• [GIVEN INSTRUCTION]: In the literature review on text mining in education below, what does the AI component of the quiz app by Kadampur and Riyaee work on?

• [SOURCE]:
---+---

2. Literature review
    Among the different investigations on the subject, the article on text mining in education [4] was
reviewed, which talks about the growth of online education, which produces exciting challenges on
how to extract text data to find valuable knowledge for those interested in education. This paper helps
us to see text mining is used and how it will be applied in the educational environment. The main
objective is to answer three research questions: What are the most used text-mining techniques in
educational settings? What are the most used educational resources? Moreover, what are the main
applications or educational objectives?
    In the paper by Feldman, Dagan, and Hirsh [5] on Text Mining Using Keyword Distributions, they
describe the KDT system for knowledge discovery in text, in which keywords tag documents, and
knowledge discovery is This is done by analyzing the frequencies of simultaneous occurrence of the
various keywords that tag the documents.
    Kadampur and Riyaee [6] present a web-enabled, AI-powered, personalized service application for
educators to automatically configure a quiz on the selected topic or syllabus. The AI component of the
app works on text mining and content classification. It also helps suggest questions about the content
of the supplied text.
    In the article by Ito et al. [7], they propose a project-based learning educational system that uses
artificial intelligence instead of direct instruction from teachers. For this, they used the e-Syllabus that
the teachers have used as a communication tool with the students. Some have been using the e-Syllabus
by carrying out flipped and active learning [8]. They consider text mining vital as it transforms
unstructured text into structured words and extracts meaningful patterns. You can explore and discover
new meanings in the text data.
    In the work of De Aires, Corría and Godinho [9] explored how student engagement can be promoted
through transmedia using a set of activities within the Moodle learning management system for a
syllabus topic on innovation for an entire semester. To perform the data analysis, we followed a mixed
method approach between descriptive statistics, data mining analysis based on the Orange open-source
software, and a final questionnaire.

---+---

• [DATASET EXTRACT]:
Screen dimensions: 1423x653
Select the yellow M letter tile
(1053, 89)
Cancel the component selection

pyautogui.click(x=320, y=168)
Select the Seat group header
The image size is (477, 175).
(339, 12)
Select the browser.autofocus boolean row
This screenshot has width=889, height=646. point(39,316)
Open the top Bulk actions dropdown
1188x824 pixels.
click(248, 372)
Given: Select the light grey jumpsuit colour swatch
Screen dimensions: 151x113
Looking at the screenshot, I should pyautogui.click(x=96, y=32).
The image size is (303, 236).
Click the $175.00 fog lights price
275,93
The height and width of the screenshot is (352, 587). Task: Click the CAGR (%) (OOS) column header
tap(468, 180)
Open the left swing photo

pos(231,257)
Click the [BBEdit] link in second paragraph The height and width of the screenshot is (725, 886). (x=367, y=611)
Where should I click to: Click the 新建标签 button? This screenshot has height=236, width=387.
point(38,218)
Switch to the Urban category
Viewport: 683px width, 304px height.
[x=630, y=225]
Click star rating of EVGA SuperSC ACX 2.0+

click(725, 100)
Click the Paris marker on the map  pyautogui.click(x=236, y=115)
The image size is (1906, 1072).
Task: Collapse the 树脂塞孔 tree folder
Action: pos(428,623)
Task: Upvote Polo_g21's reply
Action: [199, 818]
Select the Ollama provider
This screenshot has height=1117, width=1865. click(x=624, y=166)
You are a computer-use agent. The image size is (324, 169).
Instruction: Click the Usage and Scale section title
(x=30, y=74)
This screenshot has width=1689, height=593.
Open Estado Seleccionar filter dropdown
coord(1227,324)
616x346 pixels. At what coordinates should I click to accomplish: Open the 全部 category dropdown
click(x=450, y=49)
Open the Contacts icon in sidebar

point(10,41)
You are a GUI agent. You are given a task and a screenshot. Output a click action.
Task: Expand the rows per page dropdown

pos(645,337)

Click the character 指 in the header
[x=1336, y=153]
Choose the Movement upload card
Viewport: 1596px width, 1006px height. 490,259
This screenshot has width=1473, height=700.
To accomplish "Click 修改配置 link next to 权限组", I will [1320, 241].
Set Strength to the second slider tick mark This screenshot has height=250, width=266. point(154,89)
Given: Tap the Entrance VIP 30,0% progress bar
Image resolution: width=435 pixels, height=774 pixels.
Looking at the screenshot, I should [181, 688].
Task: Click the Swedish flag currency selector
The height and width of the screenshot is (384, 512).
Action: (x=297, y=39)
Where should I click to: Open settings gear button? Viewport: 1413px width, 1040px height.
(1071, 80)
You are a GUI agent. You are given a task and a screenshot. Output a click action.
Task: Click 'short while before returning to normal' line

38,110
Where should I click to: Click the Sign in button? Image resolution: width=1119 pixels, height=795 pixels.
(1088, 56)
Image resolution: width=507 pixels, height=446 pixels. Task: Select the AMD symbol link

---+---

• [CORRECT ANSWER]: Text mining and content classification.